__Required work__: Look through the material below. Copy each line that contains the string "date".

*** Working data ***

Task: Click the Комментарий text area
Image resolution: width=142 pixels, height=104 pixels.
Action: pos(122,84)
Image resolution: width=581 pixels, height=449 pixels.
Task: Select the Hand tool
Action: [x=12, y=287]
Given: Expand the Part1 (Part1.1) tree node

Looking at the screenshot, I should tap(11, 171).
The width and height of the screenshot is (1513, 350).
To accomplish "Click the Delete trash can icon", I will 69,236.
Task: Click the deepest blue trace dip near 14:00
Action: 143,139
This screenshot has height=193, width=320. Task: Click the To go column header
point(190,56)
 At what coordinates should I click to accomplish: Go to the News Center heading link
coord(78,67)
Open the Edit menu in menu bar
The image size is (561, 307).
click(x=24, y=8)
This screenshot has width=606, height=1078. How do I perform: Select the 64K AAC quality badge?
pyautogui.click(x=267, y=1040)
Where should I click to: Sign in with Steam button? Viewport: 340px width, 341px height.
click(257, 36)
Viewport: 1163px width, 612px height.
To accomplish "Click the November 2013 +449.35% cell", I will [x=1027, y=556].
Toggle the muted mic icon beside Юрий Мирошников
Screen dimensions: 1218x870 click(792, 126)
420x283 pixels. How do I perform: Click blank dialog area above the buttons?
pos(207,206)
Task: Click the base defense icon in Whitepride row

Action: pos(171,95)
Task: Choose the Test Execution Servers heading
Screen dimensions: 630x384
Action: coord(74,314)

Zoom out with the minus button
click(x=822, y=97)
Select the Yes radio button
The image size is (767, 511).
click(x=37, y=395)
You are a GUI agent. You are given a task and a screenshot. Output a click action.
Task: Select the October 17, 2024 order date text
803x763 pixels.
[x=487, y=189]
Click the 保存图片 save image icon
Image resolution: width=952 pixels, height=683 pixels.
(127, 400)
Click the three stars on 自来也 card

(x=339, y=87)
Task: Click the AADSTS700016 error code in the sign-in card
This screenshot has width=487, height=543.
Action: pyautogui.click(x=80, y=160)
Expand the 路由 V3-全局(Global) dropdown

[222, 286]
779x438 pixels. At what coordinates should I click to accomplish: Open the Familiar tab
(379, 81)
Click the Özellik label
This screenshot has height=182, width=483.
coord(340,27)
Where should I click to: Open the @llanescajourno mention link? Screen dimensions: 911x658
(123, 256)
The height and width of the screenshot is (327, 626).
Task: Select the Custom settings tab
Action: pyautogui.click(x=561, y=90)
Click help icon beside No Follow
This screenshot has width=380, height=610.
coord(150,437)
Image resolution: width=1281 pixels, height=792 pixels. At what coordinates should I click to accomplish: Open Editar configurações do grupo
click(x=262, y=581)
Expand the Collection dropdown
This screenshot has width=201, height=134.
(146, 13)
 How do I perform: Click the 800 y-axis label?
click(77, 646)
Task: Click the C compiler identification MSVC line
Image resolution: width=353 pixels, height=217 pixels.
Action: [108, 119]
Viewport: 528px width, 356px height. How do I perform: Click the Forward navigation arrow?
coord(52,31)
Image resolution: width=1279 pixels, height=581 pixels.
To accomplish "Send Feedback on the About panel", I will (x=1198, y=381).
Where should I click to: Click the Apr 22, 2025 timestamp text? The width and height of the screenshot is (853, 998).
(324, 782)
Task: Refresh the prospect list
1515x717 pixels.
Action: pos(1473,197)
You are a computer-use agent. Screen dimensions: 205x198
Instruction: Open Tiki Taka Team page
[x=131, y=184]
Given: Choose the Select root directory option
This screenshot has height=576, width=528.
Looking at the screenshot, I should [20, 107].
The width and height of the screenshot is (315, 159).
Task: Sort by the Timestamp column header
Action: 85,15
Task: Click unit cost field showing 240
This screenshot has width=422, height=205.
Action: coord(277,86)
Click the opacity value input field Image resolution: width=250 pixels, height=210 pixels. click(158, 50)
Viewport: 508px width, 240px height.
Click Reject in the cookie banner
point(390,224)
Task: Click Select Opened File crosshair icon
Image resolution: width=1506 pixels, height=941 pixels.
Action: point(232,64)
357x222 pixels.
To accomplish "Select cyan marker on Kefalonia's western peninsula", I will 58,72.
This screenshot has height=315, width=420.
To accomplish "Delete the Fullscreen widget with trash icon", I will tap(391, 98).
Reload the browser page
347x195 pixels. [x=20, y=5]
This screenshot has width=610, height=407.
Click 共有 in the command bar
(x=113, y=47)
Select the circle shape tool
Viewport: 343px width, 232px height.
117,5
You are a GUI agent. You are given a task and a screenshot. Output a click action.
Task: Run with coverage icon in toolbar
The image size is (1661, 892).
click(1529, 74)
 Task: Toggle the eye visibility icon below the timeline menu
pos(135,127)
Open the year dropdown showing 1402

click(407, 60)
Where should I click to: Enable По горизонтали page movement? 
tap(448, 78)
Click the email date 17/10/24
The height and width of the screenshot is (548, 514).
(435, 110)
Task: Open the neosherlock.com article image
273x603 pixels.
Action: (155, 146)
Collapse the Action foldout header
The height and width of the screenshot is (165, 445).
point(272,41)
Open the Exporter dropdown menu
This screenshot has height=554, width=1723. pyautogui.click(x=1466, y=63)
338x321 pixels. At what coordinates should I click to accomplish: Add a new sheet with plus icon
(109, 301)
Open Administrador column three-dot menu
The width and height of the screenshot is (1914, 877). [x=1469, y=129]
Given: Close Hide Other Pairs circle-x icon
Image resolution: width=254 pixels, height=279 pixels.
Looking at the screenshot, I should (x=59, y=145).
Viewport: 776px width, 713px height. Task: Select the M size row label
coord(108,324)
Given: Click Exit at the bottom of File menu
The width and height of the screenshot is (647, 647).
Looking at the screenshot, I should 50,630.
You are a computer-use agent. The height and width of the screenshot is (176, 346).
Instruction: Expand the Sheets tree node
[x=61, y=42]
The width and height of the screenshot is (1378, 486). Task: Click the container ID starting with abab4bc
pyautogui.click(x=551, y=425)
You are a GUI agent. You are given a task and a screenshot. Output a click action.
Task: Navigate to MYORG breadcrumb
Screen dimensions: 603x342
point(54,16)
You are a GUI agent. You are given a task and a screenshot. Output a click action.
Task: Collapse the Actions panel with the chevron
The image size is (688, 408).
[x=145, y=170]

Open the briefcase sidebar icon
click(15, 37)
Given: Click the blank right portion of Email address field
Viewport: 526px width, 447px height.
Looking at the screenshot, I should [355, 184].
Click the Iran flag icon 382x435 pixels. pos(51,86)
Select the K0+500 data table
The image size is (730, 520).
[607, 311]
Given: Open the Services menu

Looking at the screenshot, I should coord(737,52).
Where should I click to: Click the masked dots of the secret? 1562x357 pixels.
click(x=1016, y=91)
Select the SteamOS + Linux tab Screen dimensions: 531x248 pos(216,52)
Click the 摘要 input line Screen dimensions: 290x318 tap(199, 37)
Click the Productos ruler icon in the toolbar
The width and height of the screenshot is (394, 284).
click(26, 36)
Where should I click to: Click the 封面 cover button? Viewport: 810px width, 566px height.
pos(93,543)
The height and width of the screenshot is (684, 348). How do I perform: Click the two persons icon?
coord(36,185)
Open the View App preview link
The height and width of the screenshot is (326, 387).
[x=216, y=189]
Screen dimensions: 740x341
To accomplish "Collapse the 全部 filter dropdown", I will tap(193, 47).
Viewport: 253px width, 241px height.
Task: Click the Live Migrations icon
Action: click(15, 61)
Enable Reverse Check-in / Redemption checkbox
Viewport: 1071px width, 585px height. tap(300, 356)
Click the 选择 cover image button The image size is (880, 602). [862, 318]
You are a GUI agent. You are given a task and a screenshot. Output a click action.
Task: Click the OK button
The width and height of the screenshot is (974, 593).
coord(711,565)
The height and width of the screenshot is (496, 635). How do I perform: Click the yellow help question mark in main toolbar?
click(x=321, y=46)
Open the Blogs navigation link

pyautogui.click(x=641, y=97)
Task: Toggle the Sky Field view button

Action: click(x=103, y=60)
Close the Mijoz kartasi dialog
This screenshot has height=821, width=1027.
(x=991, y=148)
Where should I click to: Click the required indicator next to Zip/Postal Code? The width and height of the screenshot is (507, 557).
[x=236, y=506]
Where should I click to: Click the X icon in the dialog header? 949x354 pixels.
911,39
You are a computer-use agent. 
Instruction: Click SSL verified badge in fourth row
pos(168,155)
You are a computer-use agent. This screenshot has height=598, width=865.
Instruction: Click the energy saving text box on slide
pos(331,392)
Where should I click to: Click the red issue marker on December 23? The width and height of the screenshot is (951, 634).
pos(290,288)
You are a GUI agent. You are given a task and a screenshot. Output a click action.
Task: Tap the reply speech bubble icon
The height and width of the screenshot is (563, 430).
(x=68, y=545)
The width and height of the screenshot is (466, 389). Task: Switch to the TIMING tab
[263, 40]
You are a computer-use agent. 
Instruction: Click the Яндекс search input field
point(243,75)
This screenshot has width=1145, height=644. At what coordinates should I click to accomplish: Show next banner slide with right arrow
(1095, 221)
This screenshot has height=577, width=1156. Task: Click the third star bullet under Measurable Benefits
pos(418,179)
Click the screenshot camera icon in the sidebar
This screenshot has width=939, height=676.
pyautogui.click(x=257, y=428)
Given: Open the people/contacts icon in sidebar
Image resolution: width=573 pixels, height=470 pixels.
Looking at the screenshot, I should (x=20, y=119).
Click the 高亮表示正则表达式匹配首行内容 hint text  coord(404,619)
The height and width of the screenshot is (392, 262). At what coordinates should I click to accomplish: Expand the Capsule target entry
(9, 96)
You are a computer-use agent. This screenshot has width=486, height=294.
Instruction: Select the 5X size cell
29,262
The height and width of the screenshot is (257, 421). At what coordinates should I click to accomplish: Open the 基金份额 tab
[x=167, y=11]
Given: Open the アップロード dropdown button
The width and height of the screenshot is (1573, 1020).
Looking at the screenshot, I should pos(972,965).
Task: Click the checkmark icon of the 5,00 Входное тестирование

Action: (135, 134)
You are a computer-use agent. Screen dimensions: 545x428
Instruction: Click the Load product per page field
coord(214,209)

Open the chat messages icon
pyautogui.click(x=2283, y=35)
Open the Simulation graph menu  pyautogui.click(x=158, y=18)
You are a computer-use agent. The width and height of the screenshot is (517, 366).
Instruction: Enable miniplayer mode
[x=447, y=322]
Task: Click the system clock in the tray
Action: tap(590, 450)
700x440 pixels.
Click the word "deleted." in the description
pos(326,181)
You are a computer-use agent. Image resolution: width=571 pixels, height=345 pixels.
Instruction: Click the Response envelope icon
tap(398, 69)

***

__Written response__:
Task: Select the October 17, 2024 order date text
Click the email date 17/10/24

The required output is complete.